Rafael Palmiero belongs in the Hall of Fame; there is simply no debating the point to me. His career was far too outstanding to keep him out, whatever the reasons. He wasn’t simply a big power hitter, although he did hit his share of homers. He was a great contact hitter, fantastic in the clutch, an excellent defensive first baseman and one of the best team leaders going in his prime.
So he failed a drug test and may or may not have lied to Congress. He served his suspension, and was never charged with lying which, to me, indicates they didn’t have any real proof he lied anyway. Remember, his failed test was after his statements under oath.
Who really cares? He’s a baseball player, not a world leader. And every other word that comes out of our congressmen and women’s mouths are a lie, so what’s the big deal? The entire exercise of the hearing in the first place was a photo-op sham designed to provide good press and distract from their failures as legislators.
I haven’t had as much of a problem with Mark McGwire being left out because I don’t think he has the total package to be in the Hall anyway, but I wouldn’t argue if he did make it. Let’s be honest, there are already two of the best players in the history of the game blocked from the Hall in Shoeless Joe Jackson and Pete Rose.
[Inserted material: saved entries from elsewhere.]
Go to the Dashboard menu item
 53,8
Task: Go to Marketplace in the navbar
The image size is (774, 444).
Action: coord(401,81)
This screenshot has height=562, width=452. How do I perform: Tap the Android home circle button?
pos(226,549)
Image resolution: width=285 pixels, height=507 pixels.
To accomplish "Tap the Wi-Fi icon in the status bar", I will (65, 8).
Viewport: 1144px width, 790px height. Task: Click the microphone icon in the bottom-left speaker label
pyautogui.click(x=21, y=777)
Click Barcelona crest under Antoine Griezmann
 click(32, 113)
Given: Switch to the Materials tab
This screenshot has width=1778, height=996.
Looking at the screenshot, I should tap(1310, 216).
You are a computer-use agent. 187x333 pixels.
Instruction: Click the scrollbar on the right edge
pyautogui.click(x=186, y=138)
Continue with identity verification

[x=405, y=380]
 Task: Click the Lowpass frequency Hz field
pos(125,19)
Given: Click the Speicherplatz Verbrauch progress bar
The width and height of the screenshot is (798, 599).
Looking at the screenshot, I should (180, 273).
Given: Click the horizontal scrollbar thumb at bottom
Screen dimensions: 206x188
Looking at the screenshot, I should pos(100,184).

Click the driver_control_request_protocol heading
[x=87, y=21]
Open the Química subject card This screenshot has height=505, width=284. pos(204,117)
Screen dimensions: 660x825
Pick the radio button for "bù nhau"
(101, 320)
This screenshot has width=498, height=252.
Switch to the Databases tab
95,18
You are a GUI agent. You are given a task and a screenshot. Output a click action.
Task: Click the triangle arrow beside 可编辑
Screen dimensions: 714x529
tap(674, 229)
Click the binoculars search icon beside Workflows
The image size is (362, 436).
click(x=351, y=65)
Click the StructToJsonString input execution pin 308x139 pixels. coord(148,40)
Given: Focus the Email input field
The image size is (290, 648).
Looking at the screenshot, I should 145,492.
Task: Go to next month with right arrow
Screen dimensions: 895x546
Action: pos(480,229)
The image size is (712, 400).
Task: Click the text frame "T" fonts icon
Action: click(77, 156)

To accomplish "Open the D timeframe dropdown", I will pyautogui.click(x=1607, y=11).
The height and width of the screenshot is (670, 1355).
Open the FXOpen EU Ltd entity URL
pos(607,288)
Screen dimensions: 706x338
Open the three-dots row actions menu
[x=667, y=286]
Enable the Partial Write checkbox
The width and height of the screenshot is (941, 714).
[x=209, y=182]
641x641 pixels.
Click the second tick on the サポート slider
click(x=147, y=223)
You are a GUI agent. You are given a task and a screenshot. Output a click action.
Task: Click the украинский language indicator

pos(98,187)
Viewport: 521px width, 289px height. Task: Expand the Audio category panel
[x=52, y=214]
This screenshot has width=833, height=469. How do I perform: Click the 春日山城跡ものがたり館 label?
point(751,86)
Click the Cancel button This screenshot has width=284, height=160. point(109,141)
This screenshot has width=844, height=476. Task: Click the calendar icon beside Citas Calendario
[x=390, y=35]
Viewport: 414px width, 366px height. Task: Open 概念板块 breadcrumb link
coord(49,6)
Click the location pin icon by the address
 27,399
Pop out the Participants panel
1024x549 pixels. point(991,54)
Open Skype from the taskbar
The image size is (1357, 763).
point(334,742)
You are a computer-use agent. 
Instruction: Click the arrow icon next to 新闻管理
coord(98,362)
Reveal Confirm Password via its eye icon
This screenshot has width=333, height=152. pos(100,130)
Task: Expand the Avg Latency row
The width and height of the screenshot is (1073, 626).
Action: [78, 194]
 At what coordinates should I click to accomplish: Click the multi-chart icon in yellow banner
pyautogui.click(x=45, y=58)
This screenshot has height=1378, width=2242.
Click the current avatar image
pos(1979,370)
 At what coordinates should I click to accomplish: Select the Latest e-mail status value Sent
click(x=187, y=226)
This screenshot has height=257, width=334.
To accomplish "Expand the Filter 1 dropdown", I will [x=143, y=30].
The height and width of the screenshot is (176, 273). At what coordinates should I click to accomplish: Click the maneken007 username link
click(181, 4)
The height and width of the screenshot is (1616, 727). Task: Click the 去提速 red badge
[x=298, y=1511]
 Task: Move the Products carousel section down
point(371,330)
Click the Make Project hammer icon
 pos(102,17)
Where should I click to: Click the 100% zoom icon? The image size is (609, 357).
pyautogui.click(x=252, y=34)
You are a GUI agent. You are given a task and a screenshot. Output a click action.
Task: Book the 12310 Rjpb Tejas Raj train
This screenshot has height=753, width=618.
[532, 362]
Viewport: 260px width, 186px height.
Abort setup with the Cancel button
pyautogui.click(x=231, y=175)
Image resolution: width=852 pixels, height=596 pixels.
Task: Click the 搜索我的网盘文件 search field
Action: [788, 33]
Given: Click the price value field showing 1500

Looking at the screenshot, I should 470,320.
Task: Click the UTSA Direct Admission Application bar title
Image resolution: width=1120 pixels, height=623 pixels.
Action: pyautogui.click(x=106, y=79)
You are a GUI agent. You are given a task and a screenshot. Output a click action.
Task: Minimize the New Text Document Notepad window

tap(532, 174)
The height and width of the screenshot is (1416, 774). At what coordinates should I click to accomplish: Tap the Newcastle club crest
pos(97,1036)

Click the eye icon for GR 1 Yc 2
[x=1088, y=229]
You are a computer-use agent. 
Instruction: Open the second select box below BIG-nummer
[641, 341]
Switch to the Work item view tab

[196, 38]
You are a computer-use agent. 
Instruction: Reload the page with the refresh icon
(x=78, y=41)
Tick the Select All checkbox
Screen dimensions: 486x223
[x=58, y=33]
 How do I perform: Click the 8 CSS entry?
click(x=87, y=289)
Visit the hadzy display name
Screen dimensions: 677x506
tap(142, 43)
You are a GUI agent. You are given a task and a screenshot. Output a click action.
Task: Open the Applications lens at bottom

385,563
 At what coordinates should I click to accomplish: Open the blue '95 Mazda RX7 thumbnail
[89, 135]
If guys like McGwire, Palmiero, Roger Clemens, Barry Bonds, Sammy Sosa, Andy Pettite, etc are also stone-walled, exactly how credible is the Hall going to continue to be? And it’s not like baseball doesn’t have a long and celebrated history of cheating to get an edge, anyway, including some players like Gaylord Perry, who willfully flaunted the rules during their playing days.
The difference being most of the things guys like Perry did were clearly outlawed by baseball; PEDs weren’t.
Palmiero received a miniscule 11% of the vote. Even McGwire got almost 20%. That, in and of itself, is inconsistent. The only players in baseball history with careers similar to Palmiero are Eddie Murray, Willie Mays and Hank Aaron. All McGwire’s got are the home runs and he only had 14 more that Raffy for his career. Palmiero is a much more deserving candidate than McGwire under any criteria you want to look at.
Even if you’re penalizing for steroids, how does a less deserving candidate get twice the votes?
Enough with the rage over ‘roids. Some people got caught, most didn’t and we’ll never know exactly who was using what and when. Are we going to go back and throw out all of the players from the ’60s, ’70s and ’80s who were amped up on speed? Reports are that just about everyone was using those; they were illegal.
That was cheating and it enhanced performance. Why aren’t we demonizing that era’s best? To me, it all comes down to play on the field. Let the guys in who’s performance dictated such an honor. To do any less demeans not only the Hall, but the game itself.
We’ve reached the point where those who seek to punish the PED users are inflicting more damage to the game’s legacy than the drugs ever did.
If you’re not going to vote for the game’s best, whatever your reasons, then do everyone a favor and give up your vote.
Just stop with the hypocrisy already.